(Prompt)
The reply is to be an exact repetition of the entries that follow, with each picture left out.

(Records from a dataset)
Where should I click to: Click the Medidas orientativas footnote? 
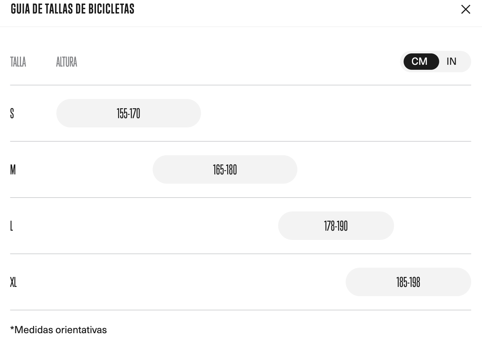pyautogui.click(x=60, y=330)
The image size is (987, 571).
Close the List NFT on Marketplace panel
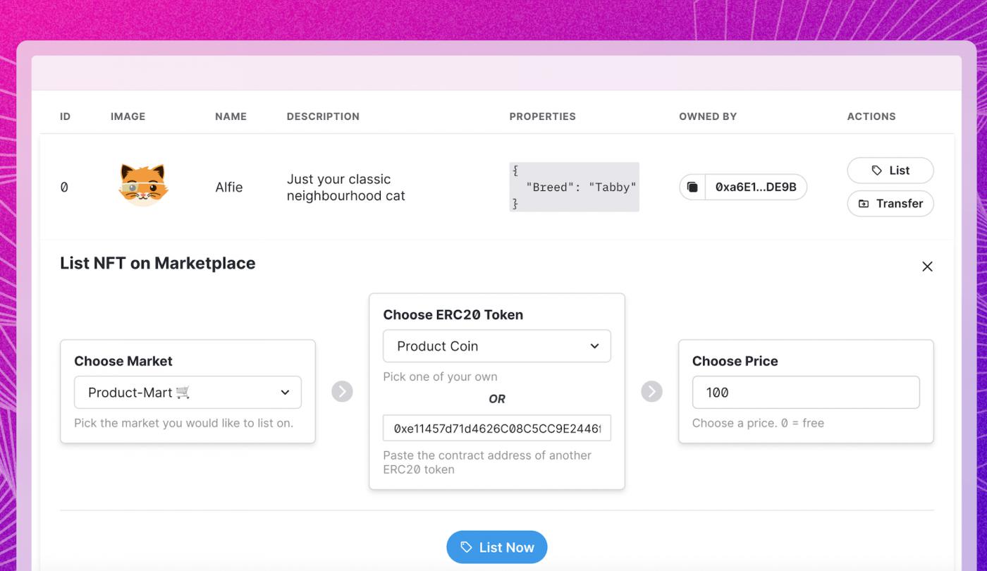pos(927,266)
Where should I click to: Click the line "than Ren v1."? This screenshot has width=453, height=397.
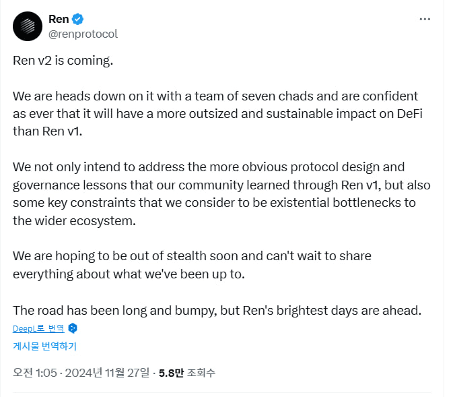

(Exercise answer)
Where should I click to: Click the Medidas orientativas footnote? 
pyautogui.click(x=60, y=330)
The image size is (987, 571).
Close the List NFT on Marketplace panel
pos(927,266)
Where should I click to: Click the line "than Ren v1."? This screenshot has width=453, height=397.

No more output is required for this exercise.